Hi, this is Chad Harrison, and I am the teaching pastor of Lake Community Church and have been serving as a pastor for 25 years. I'm also a practicing attorney. This podcast is designed to help you study God's word and find God's will for your life.
I pray in the name of Jesus right now that God would open up.
His word to you and allow you.
To see him and to know him and to know his will, that you might glorify him and that you might walk in faith and power each and every day, especially today in Jesus name.
Well, good morning. Welcome to Lake Community Church's morning Bible study. We are in the Deuteronomy chapter 24. We're dealing verses five through eight. And like normal, this is one of those passages where.
This is one of those passages where God just gives a whole lot of, you know, really common sense instruction. This common sense law. It's. It's. It's law. It's. It's Deuteronomy.
It's the Deuteronomic code. It. It is called the law. But. But these things make a lot of sense, and some of them actually will. Most of them speak to our society in a very particular way in the times we live in.
And in many ways, they challenge me in some of the things that I grew up with. And, you know, as time goes on, as we get older, we. We oftentimes hear about things and we go, that's crazy.
You know, we're like the old man on the porch, you know, get out of my yard. You know, we. That's. That's kind of how we are when we're older, I realize that I feel it inside of me.
My reaction to certain things is, is. Is oftentimes can be somewhat harsh. But. But the truth is, when I think about them and I consider them, I go, well, why did I think that way?
Why did I believe that way? Well, oftentimes it's just a cultural thing that I grew up with,
and it was how, you know, this is how I was raised. And, and that might be good. And as I considered, I might go, you know, well, that. That worked.

Source material:
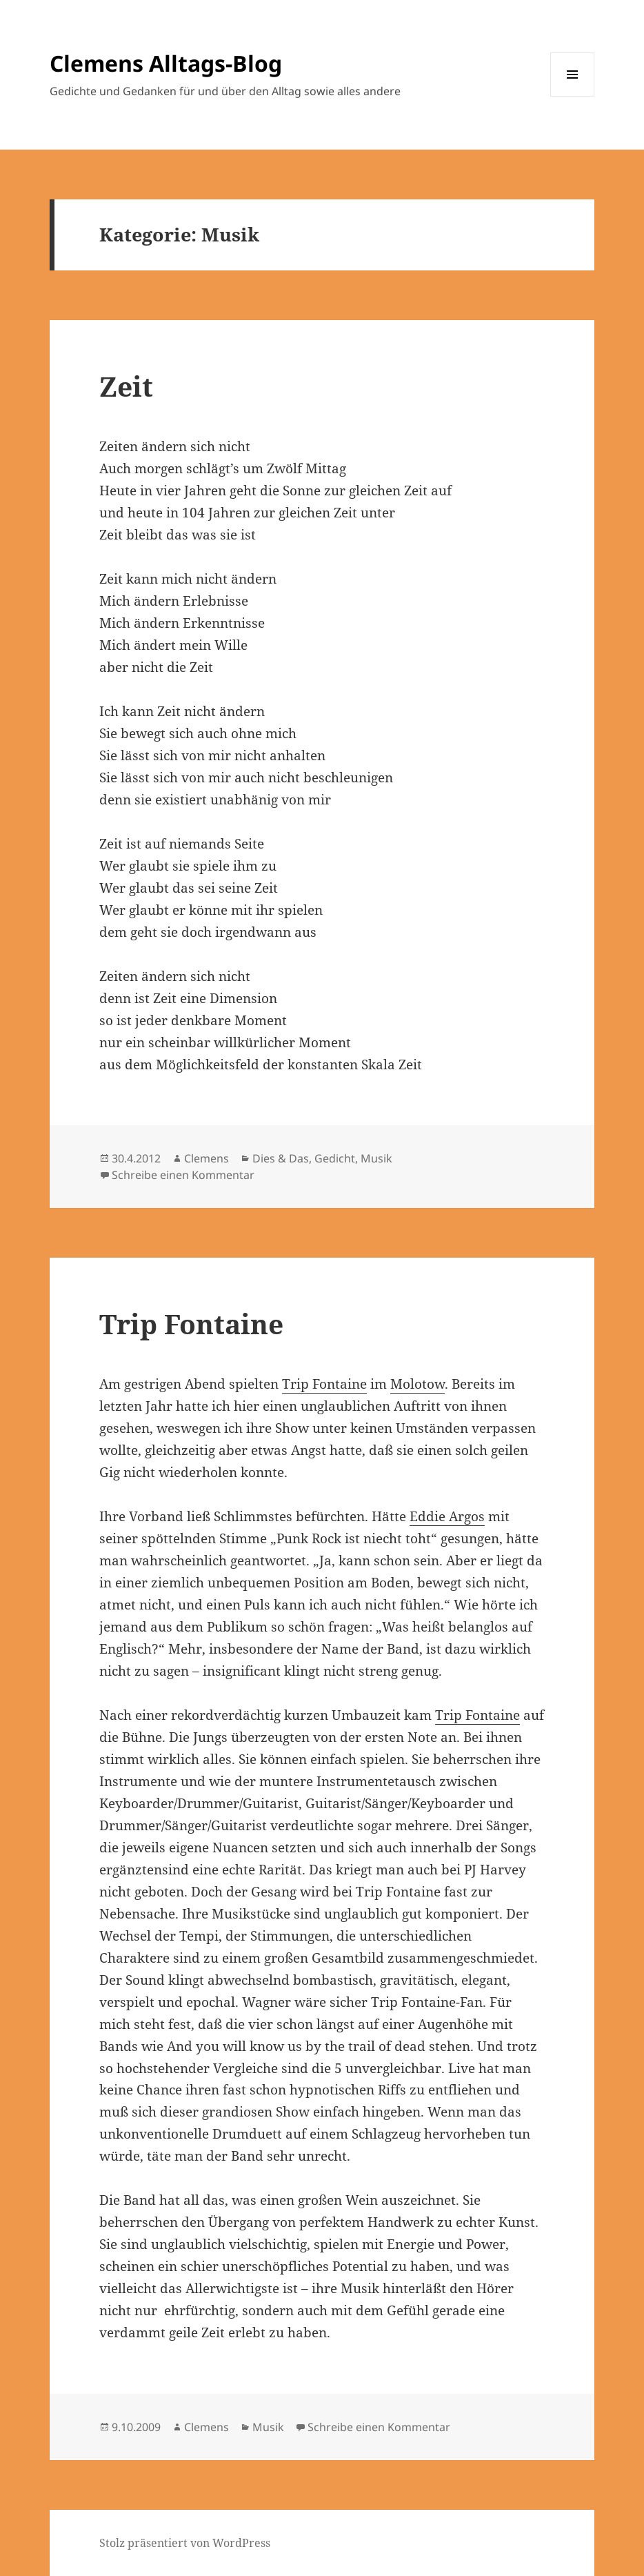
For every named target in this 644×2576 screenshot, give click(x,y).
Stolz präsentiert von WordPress (184, 2542)
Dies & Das (280, 1158)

Tasks and exercises:
A. Copy the sermon transcript again, beginning at the words "This is one of those passages where God" and stopping after "we live in.", and substitute "Mosaic code" for "Deuteronomic code".
B. According to the sermon transcript, which chapter and verses does the morning Bible study cover?
The listing plays no part in what you need to do.

In response:
A.
This is one of those passages where God just gives a whole lot of, you know, really common sense instruction. This common sense law. It's. It's. It's law. It's. It's Deuteronomy.
It's the Mosaic code. It. It is called the law. But. But these things make a lot of sense, and some of them actually will. Most of them speak to our society in a very particular way in the times we live in.

B. Deuteronomy chapter 24, verses five through eight.